**GIVEN INSTRUCTION 1**
Please condense the paragraph of the retirement excerpt that begins "It's possible to retire from full-time work early" into a short bulleted list that keeps its main facts.
**GIVEN INSTRUCTION 2**
Render this sentence from the retirement excerpt in Spanish: "Health issues, job availability, or the desire for more personal time can make working until 70 a challenge."

**TEXT EXCERPT**

** start **

While having a large nest egg is certainly ideal, the notion that you need an astronomical amount of money to retire early isn’t always true. The amount you need depends on your lifestyle, expenses, and retirement goals.
It’s possible to retire from full-time work early with a modest amount of savings if you are willing to live frugally, manage your investments wisely, and stick to a budget. Or, perhaps you could retire from your main job and continue to work somewhere else in a part-time gig.
Keep working until at least age 70
Orman has suggested that people should continue working until they are at least 70 to ensure they receive the maximum Social Security benefits and grow their retirement savings.
While this advice works for some, it’s not realistic for everyone. Health issues, job availability, or the desire for more personal time can make working until 70 a challenge.
For many workers, a better approach is to assess financial readiness earlier and create a retirement strategy that balances work with enjoying life. If that means working until 70, so be it. But it might mean retiring a bit earlier.

** end **

**PROVIDED MATERIAL**

** start **

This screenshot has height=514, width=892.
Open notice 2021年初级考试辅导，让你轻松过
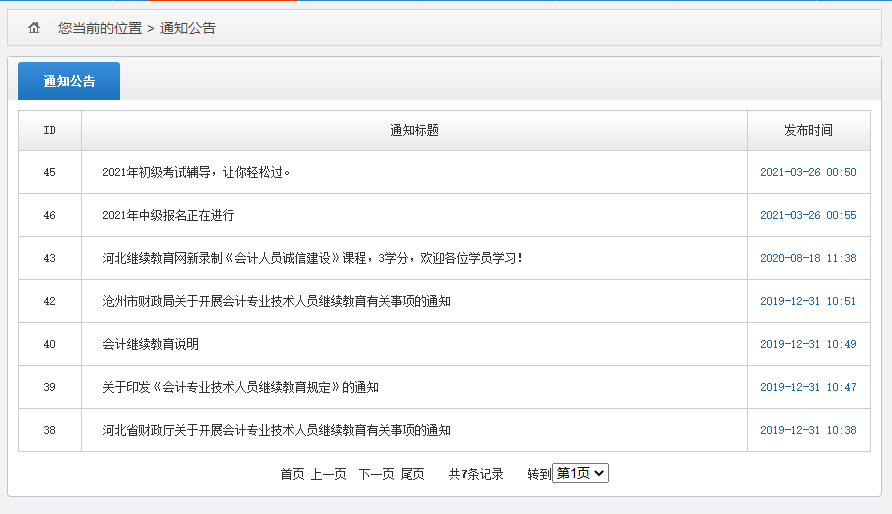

** end **

**ANSWER 1**
- Retiring early from full-time work is possible with modest savings.
- It requires living frugally, managing investments wisely, and sticking to a budget.
- Another option is to retire from your main job and keep working part-time somewhere else.

**ANSWER 2**
Los problemas de salud, la disponibilidad de empleo o el deseo de tener más tiempo personal pueden hacer que trabajar hasta los 70 años sea un desafío.